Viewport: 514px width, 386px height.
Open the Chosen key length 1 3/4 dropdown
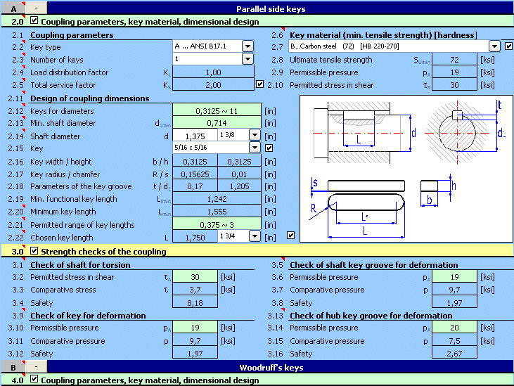255,237
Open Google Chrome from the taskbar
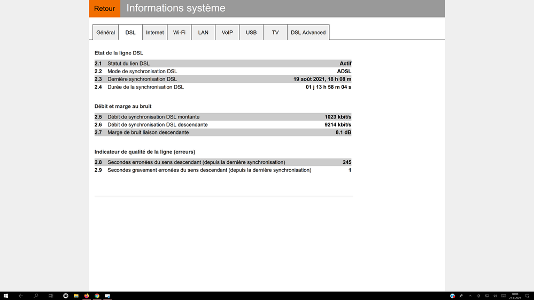The width and height of the screenshot is (534, 300). [x=97, y=296]
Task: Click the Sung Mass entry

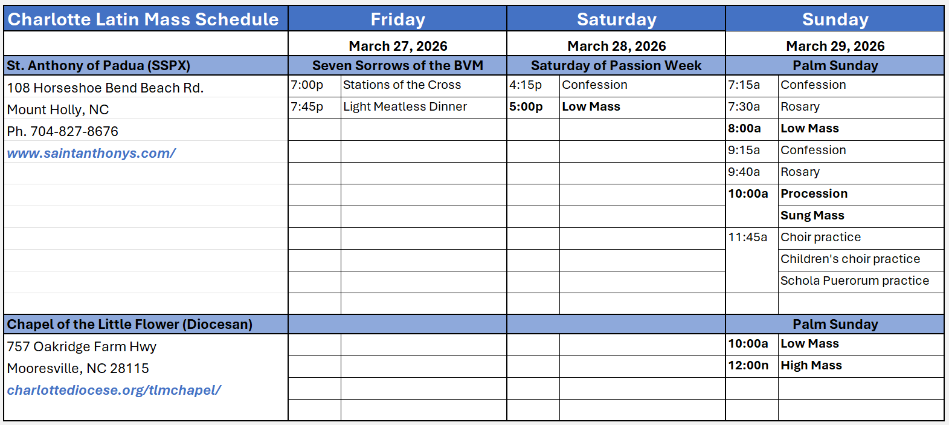Action: 812,216
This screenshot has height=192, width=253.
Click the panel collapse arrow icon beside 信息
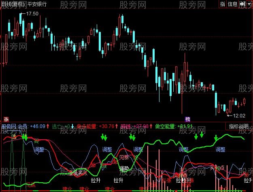point(241,4)
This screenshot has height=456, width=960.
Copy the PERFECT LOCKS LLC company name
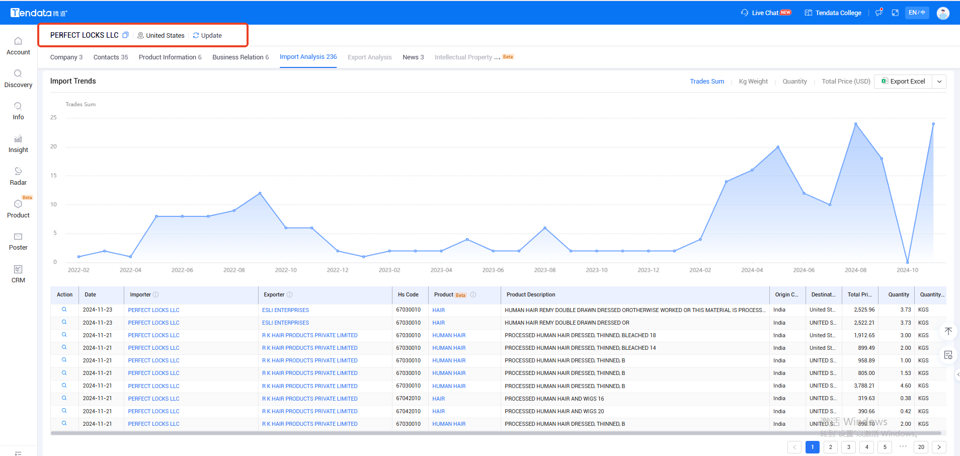[x=126, y=35]
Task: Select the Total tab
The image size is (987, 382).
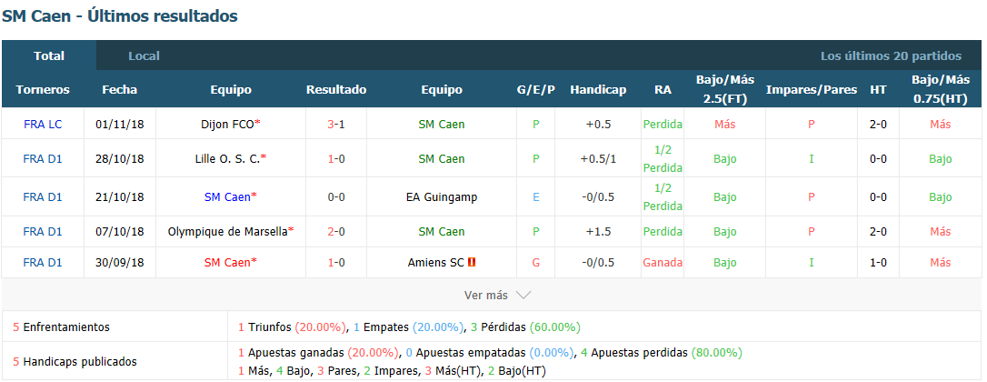Action: (49, 55)
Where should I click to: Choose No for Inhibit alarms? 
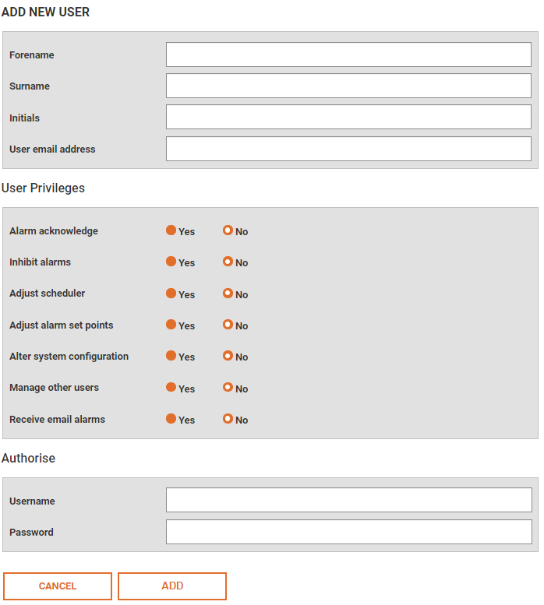228,262
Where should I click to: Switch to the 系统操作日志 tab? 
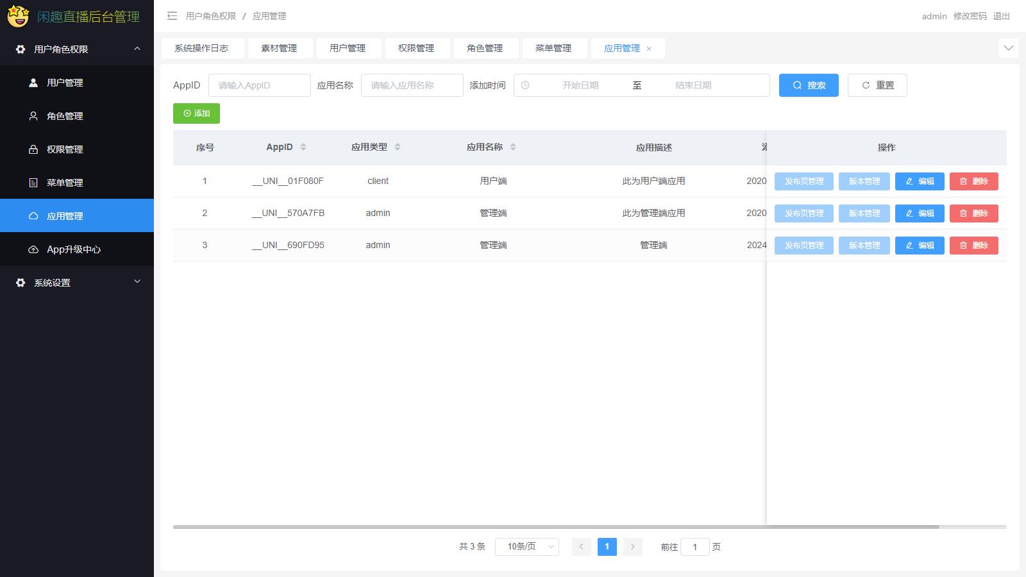pos(201,48)
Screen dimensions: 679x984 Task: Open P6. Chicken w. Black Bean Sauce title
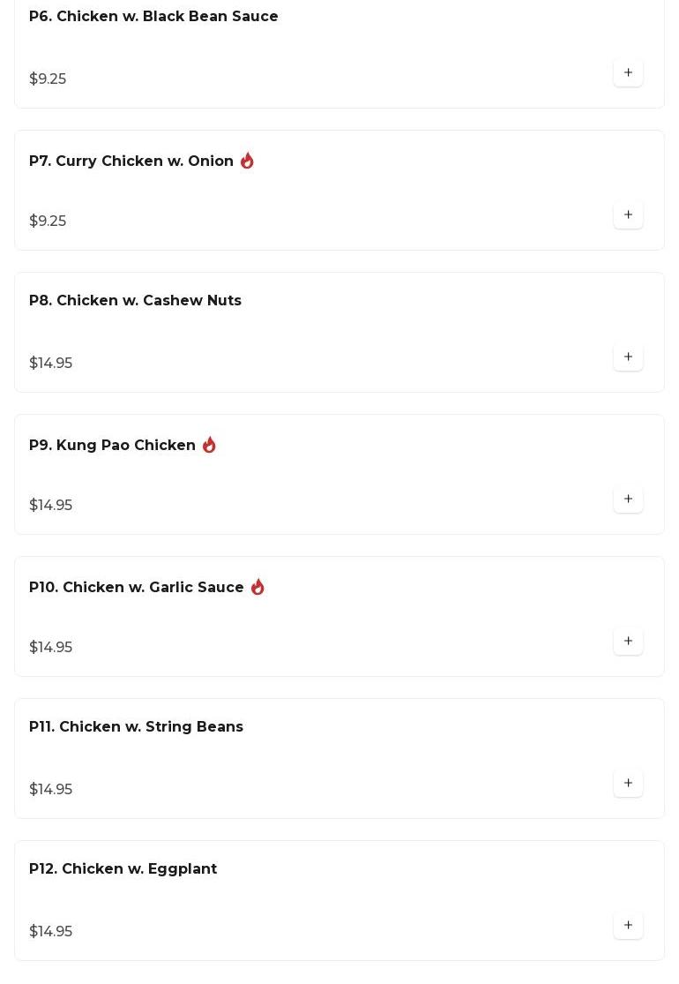[x=153, y=17]
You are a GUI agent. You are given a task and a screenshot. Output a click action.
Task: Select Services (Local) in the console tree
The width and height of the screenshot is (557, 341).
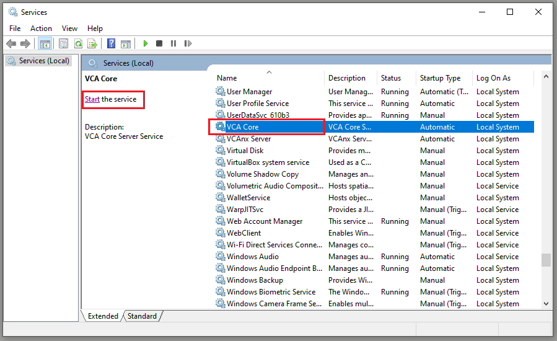click(44, 61)
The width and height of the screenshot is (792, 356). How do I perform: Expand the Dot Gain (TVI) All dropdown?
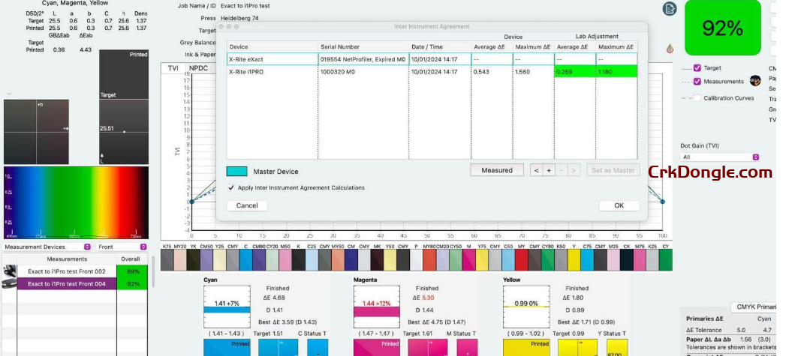[x=720, y=157]
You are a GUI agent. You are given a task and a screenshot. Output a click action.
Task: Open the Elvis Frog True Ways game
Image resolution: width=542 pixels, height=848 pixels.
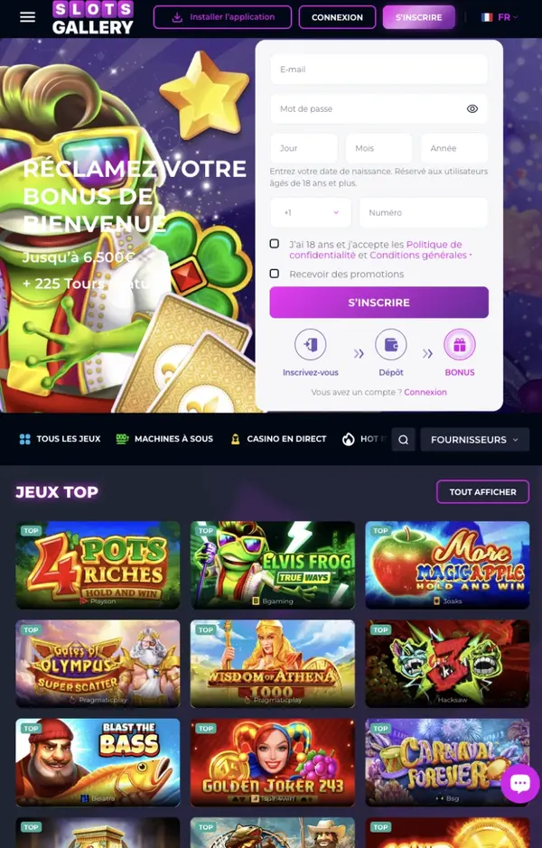pos(273,564)
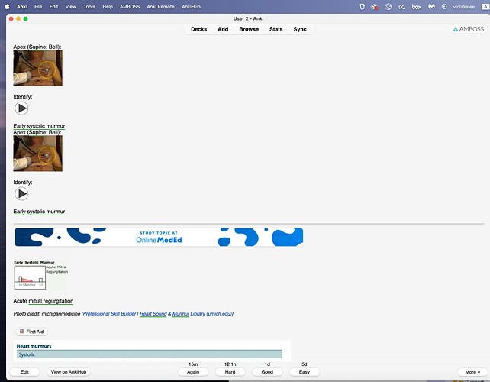The height and width of the screenshot is (382, 490).
Task: Switch to the Browse tab
Action: point(249,29)
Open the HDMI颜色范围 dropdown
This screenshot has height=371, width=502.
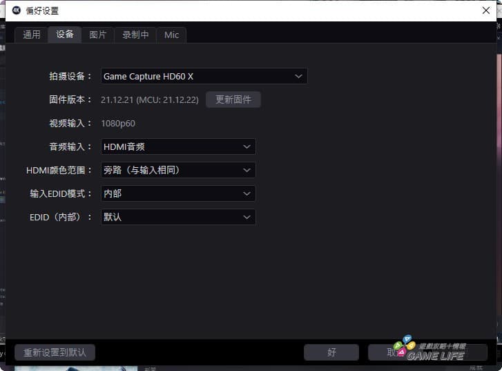tap(178, 170)
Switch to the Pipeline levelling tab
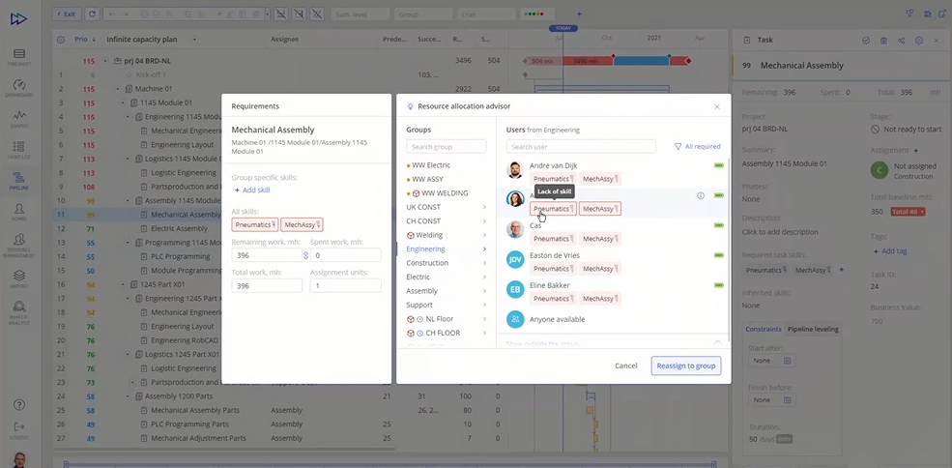 [x=812, y=329]
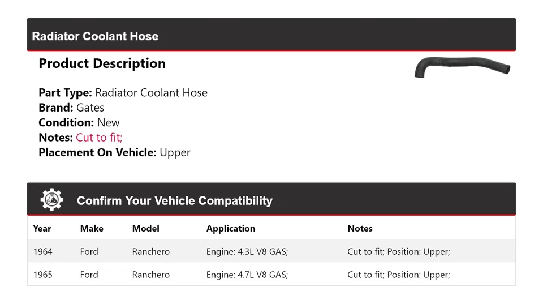Open the radiator hose product image
Image resolution: width=543 pixels, height=304 pixels.
point(462,67)
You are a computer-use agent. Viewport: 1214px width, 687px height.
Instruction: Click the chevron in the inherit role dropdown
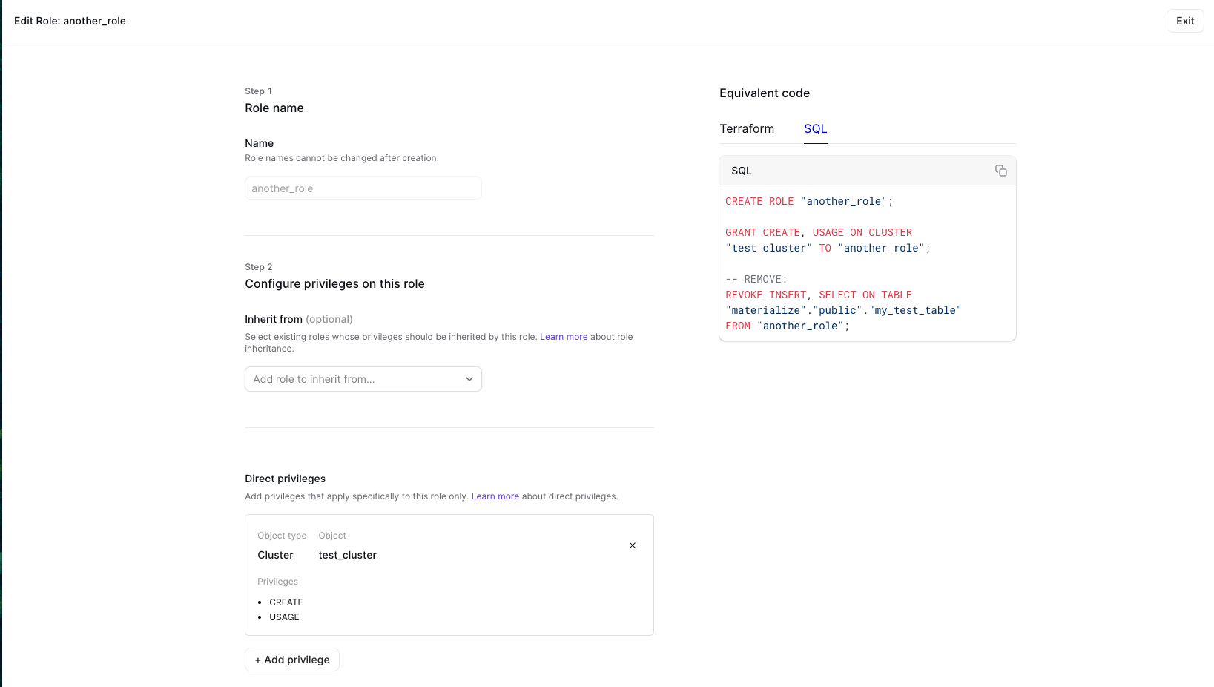point(469,379)
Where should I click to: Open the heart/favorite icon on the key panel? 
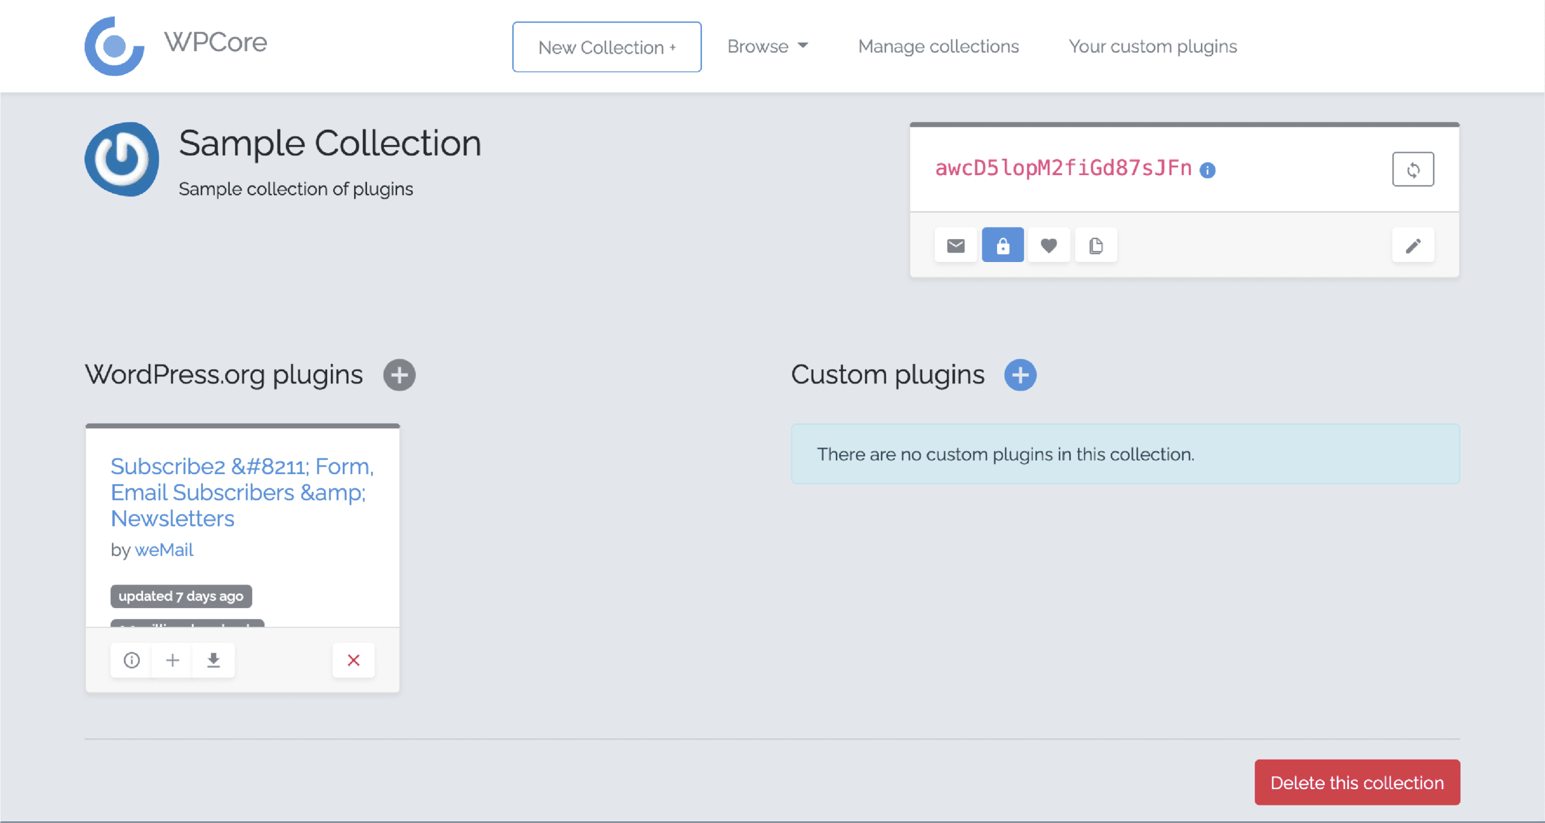[x=1050, y=245]
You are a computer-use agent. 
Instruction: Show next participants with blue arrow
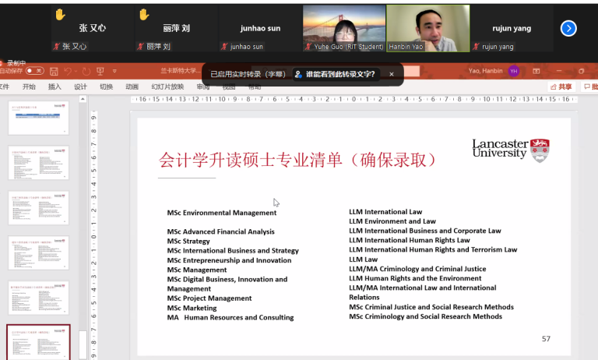click(x=568, y=28)
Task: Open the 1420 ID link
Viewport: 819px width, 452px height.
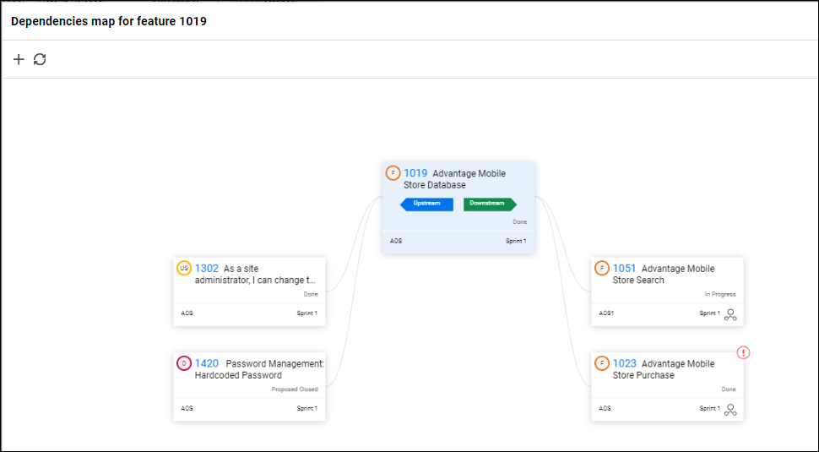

Task details: Your answer should be only the number of lines in the records that hold the word "computer".

Reply to the task: 2